Jokowi dan Perang Dagang

 
Jokowi Avengers
 

Jokowi dan Perang Dagang

Pak Presiden kita ini, Joko Widodo kembali memberi kejutan setelah sebelumnya berkasi goyang dayung dengan Suju di Korsel. Tentu sebagai bukan penggemar Suju, hanya bisa cengar-cengir saja. Kejutan selanjutnya juga mengguncang orang-orang yang memiliki frekuensi di bidang keuangan tentunya dalam World Economic Forum di Ha Noi, Vietnam pada 11 - 13 September 2018. Selain tentusaja salah satu start up kebanggaan kita GoJek yang meluncurkan dirinya di Vietnam.

Jokowi memberi hati pada ekonomi, bahwa kerasnya perang dagang dunia yang diliputi persaingan usaha antar siapapun, saling membungkang, menjatuhkan bahkan membunuh usaha saingan adalah hal perlu dilawan yaitu dengan hati, dengan kemanusiaan bahwa hal tersebut, persaingan usaha yang menghalalkan segala cara adalah tidak baik. Jelas ini pemahaman saya sendiri mengartikan apa yang diomongkan pak Jokowi, Presiden Kita.

Pun dengan hati dan rasa kemanusiaan akan memunculkan kekuatan kemanusiaan yang tak terbatas, dibandingkan dengan perbuatan ekonomi semata yang semata jual beli dan mengeksplorasi bumi, bumi yang dengan keterbatasan sumberdayanya bisa jadi nanti dapat habis.

Dikutip dari laman https://www.weforum.org/agenda/2018/09/thanos-wont-win-says-avenger-joko-widodo :

"Not since the great depression of the 1930s have trade wars erupted with the intensity that they have today. But rest assured, I and my fellow Avengers stand ready to defend Thanos from wiping out half of the population," he said in a plenary speech at the World Economic Forum on the Association of South East Asian Nations (ASEAN) on Wednesday.

"We must prevent trade wars from becoming the infinity war," he said, referring to the plot of a Marvel comic-turned-Hollywood blockbuster.

"You might be wondering – who is Thanos? Thanos is not any individual person. Sorry to disappoint you. Thanos is inside all of us. Thanos is the misguided belief that for us to succeed, the other must surrender, the misconception that the rise of some means the decline of others," he said.

The president used tongue-in-cheek language to make a serious point: economics is not a zero sum game of winners and losers. Countries can trade and prosper together, as many leaders from the region underlined.

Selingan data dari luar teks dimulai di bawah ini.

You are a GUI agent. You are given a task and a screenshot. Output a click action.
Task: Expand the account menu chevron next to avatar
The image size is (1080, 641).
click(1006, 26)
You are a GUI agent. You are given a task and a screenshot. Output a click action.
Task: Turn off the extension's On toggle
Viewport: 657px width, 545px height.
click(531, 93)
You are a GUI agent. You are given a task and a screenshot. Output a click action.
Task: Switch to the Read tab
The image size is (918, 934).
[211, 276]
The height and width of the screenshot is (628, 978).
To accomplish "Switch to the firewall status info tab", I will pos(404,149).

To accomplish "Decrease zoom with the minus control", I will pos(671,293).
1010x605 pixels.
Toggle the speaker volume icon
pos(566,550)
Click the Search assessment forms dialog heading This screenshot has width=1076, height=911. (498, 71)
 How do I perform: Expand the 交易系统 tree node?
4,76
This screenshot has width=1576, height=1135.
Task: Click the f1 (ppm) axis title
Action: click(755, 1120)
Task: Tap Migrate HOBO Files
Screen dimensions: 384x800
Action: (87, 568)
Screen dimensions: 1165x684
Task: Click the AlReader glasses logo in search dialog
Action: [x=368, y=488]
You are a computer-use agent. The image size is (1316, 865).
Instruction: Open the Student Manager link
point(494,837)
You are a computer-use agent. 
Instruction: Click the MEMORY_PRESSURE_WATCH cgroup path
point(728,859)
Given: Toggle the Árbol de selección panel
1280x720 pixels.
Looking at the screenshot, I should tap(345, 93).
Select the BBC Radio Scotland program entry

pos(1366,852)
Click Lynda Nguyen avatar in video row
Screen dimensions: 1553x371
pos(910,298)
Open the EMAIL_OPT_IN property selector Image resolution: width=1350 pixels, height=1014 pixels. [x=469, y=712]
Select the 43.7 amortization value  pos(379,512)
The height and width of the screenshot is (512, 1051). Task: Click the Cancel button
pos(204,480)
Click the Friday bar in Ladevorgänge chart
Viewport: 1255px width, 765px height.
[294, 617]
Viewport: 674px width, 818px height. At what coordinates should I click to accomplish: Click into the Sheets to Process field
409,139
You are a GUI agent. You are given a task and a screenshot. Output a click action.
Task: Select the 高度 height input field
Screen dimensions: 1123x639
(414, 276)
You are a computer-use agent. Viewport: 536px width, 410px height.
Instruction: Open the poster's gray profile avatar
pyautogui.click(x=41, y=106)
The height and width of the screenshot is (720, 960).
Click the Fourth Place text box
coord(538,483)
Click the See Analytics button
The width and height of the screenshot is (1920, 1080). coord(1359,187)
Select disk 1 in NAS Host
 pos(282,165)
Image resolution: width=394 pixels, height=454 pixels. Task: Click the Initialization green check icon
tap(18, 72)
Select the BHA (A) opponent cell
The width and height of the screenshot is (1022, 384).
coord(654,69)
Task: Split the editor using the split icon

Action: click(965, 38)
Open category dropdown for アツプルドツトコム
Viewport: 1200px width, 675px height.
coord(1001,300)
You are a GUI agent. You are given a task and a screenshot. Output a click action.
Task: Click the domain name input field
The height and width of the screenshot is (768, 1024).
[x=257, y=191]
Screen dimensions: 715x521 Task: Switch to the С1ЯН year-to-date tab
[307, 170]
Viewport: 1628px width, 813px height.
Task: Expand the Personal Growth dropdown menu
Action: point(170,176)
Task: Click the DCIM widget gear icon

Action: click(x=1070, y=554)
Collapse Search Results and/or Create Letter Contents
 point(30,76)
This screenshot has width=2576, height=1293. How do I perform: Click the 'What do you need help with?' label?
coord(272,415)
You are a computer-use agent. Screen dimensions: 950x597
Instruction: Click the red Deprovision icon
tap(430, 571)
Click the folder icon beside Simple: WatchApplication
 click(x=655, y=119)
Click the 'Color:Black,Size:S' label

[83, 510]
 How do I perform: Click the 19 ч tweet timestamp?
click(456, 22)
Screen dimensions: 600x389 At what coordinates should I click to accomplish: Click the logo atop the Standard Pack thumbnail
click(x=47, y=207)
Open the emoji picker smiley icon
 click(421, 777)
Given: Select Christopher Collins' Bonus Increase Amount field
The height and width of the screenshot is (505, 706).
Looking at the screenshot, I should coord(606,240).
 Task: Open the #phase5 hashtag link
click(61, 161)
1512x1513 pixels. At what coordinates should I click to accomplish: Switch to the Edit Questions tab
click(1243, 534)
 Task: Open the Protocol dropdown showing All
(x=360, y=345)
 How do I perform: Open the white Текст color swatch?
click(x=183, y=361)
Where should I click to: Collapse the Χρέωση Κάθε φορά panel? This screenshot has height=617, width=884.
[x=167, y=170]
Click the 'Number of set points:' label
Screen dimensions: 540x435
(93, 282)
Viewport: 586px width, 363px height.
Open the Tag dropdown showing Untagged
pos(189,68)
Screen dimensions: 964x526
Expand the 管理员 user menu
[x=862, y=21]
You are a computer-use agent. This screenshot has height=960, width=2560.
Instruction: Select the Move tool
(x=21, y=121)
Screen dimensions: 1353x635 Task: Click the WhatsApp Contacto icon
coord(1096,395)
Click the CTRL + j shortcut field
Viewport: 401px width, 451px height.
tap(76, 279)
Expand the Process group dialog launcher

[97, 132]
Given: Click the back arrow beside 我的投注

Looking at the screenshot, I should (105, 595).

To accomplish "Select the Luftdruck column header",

"Infinity wars is not only about trade wars but about each and every one of us relearning the lesson of history that with creativity, energy, collaboration and partnership we shall enjoy abundance, we shall produce not an infinity war but infinite resources," Widodo said.

Seperti kita ketahui bersama omongan yang disampaikan presiden adalah mewakili negara. Jadi meski perang dagang dan persaingan usaha yang tak terbatas ini dikatakan akan dilawan bersama 'Avengers' untuk melawan 'Thanos' yang dikatakannya ada dalam diri kita, adalah sindiran luar biasa bagi negara-negara adiekonomi dan adikuasa yang suka memberikan sanksi dagang kepada negara lain.

Apalagi hal tersebut juga berimbas pada kekuatan dan daya tukar mata uang antar negara. Sudah kita lihat Venezuela yang terjungkal karena inflasi dan trik-trik perang ekonomi dimana awalnya negara tersebut benar-benar melindungi kepentingan rakyatnya, memanjakannya hingga harus hancur karena perdangan sumber daya alam yang harganya dibuat tidak stabil. Meski niat baik untuk kesejahteraan rakyat adalah hal tertinggi, namun dalam perdagangan dunia ada perang dagang yang membuat hal tersebut harus dilakukan secara bijaksana. Sebab warga sebuah negara adalah juga warga dunia dengan segala kelicikannya.